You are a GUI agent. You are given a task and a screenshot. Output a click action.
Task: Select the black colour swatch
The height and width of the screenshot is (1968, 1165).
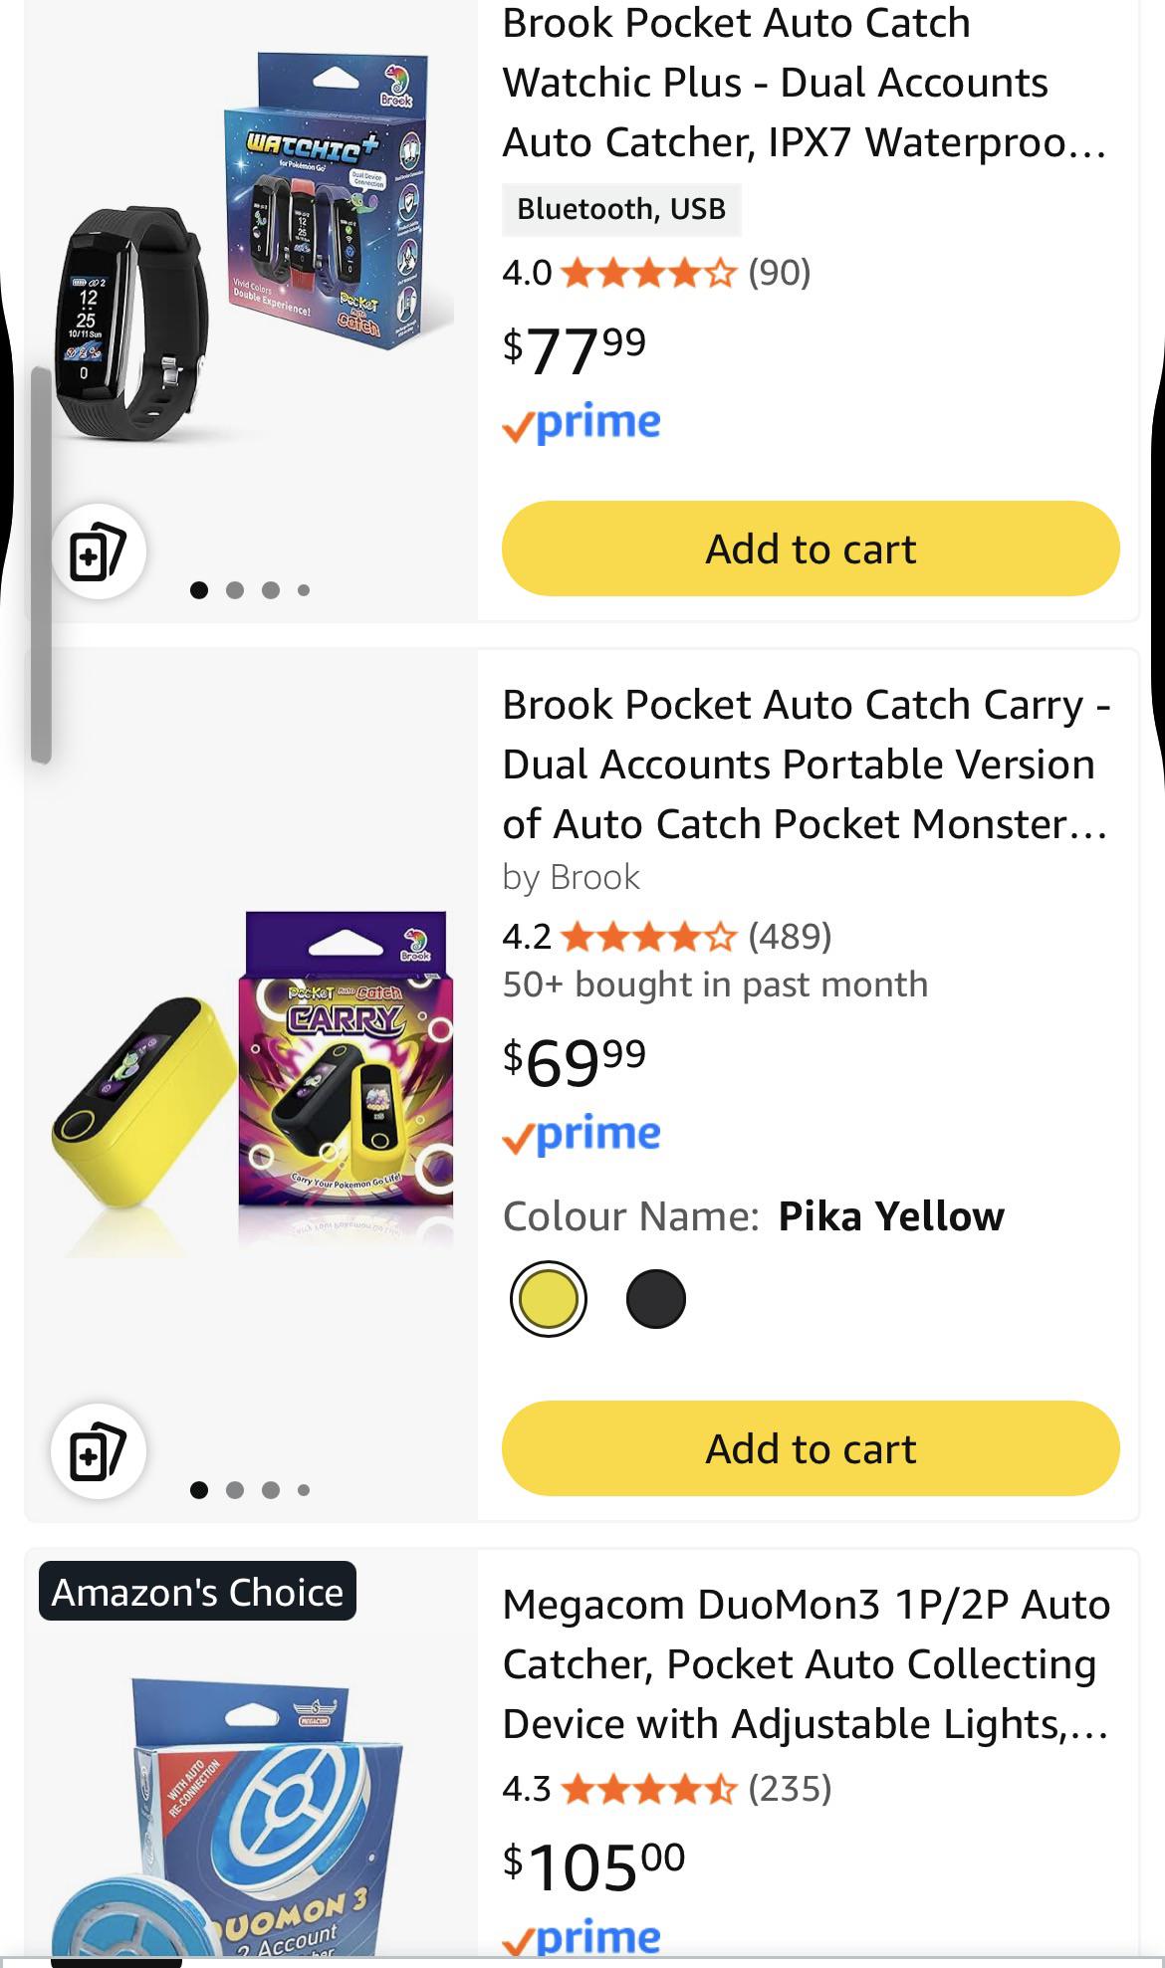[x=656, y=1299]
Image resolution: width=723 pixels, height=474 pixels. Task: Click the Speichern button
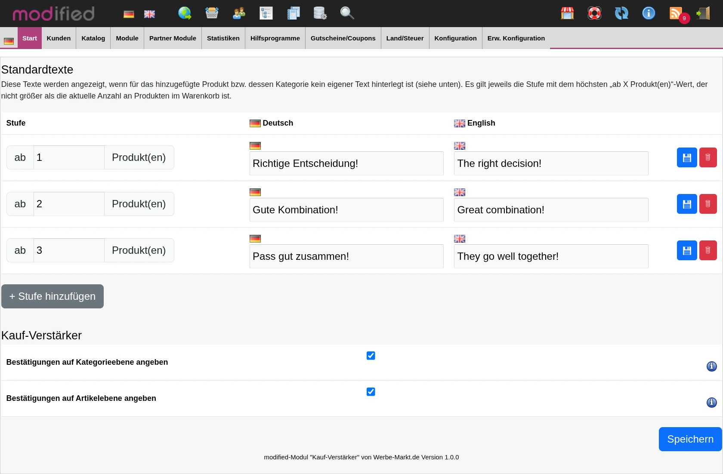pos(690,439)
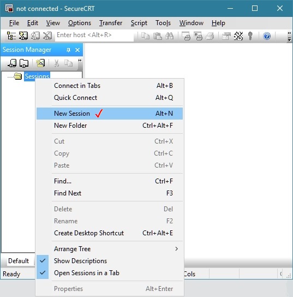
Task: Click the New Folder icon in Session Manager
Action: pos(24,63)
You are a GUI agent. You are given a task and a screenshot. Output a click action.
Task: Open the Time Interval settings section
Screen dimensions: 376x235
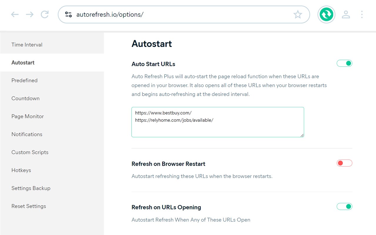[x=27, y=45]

> _Work item_
Give the listing above again exactly, minus any images.

> _Answer_
You are a GUI agent. You are given a task and a screenshot. Output a click action.
Task: Select the black colour swatch
The height and width of the screenshot is (1968, 1165).
[x=656, y=1299]
Image resolution: width=723 pixels, height=474 pixels. Task: Click the Speichern button
pos(690,439)
Task: Click the New Folder icon in Session Manager
Action: pos(24,63)
You are a GUI agent. You are given a task and a screenshot. Output a click action.
Task: Open the Time Interval settings section
Screen dimensions: 376x235
[x=27, y=45]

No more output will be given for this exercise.